RECORD SET section start
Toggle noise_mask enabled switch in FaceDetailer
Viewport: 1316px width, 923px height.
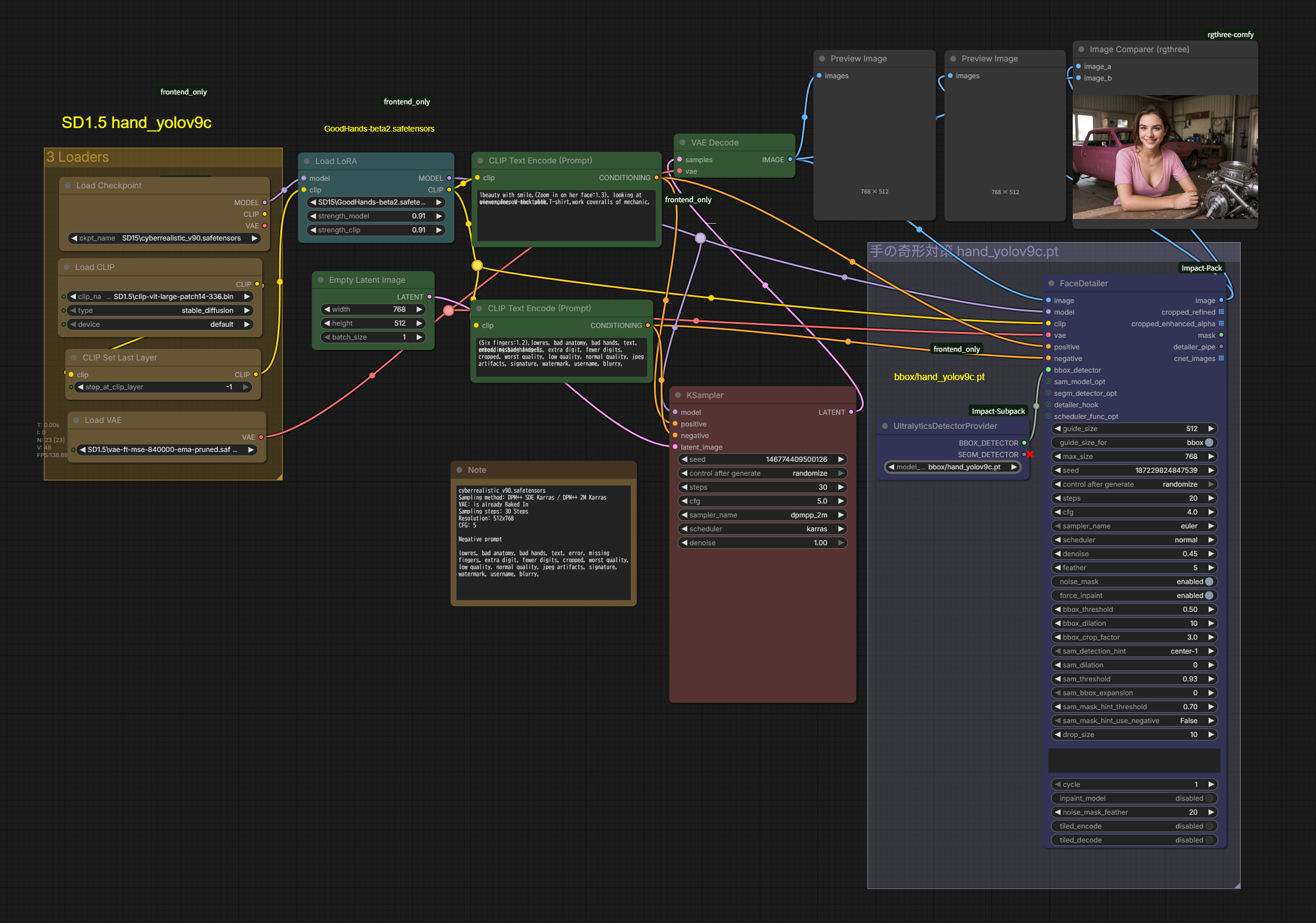click(x=1209, y=582)
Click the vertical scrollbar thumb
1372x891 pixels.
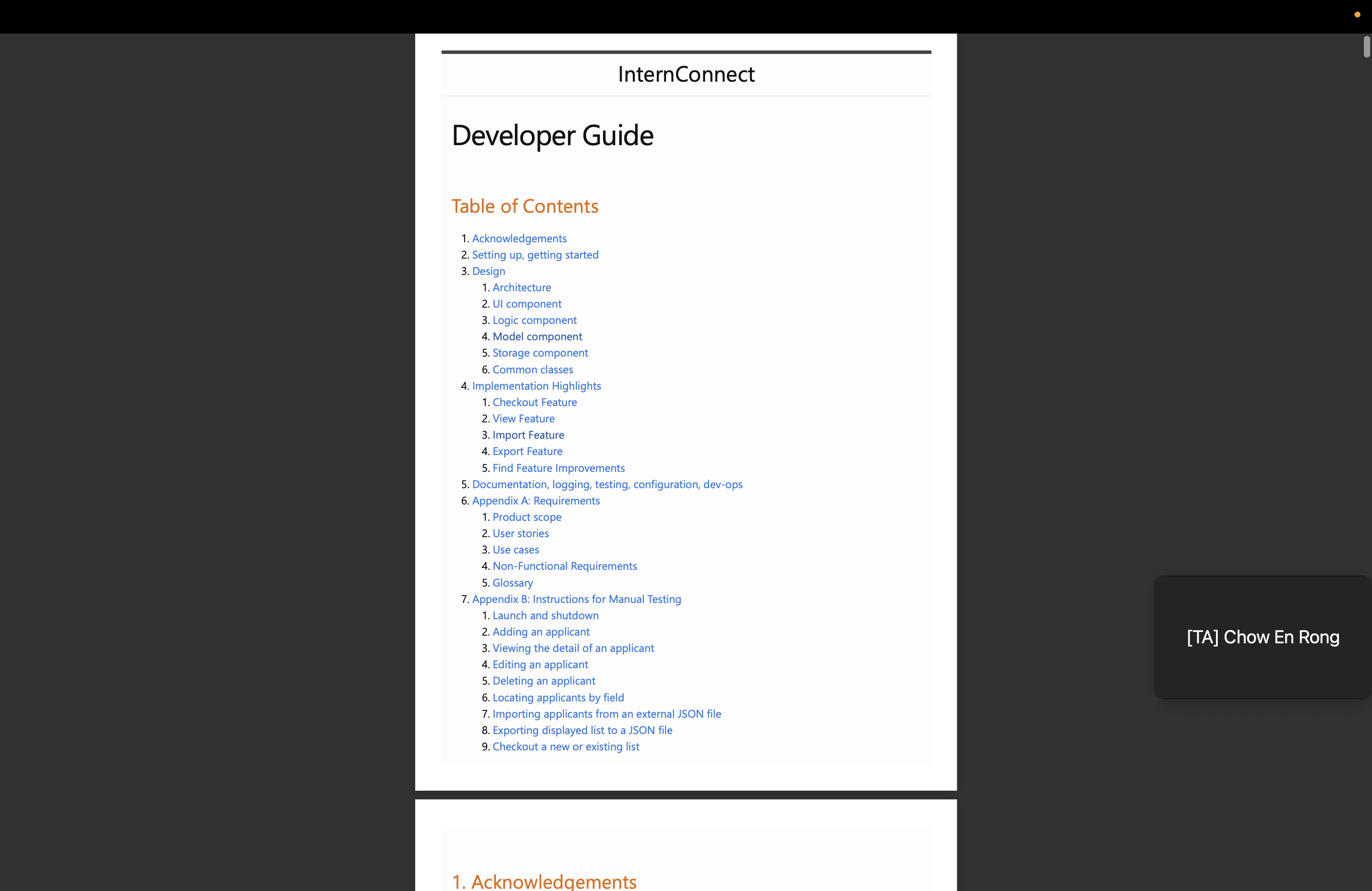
RECORD SET section end
* [EXERCISE REQUIREMENTS] Please return, exactly and with pictures omitted, the lines from the line holding "Click the vertical scrollbar thumb" through the end of the data above, inclusive.

* [ANSWER BOX]
Click the vertical scrollbar thumb
1372x891 pixels.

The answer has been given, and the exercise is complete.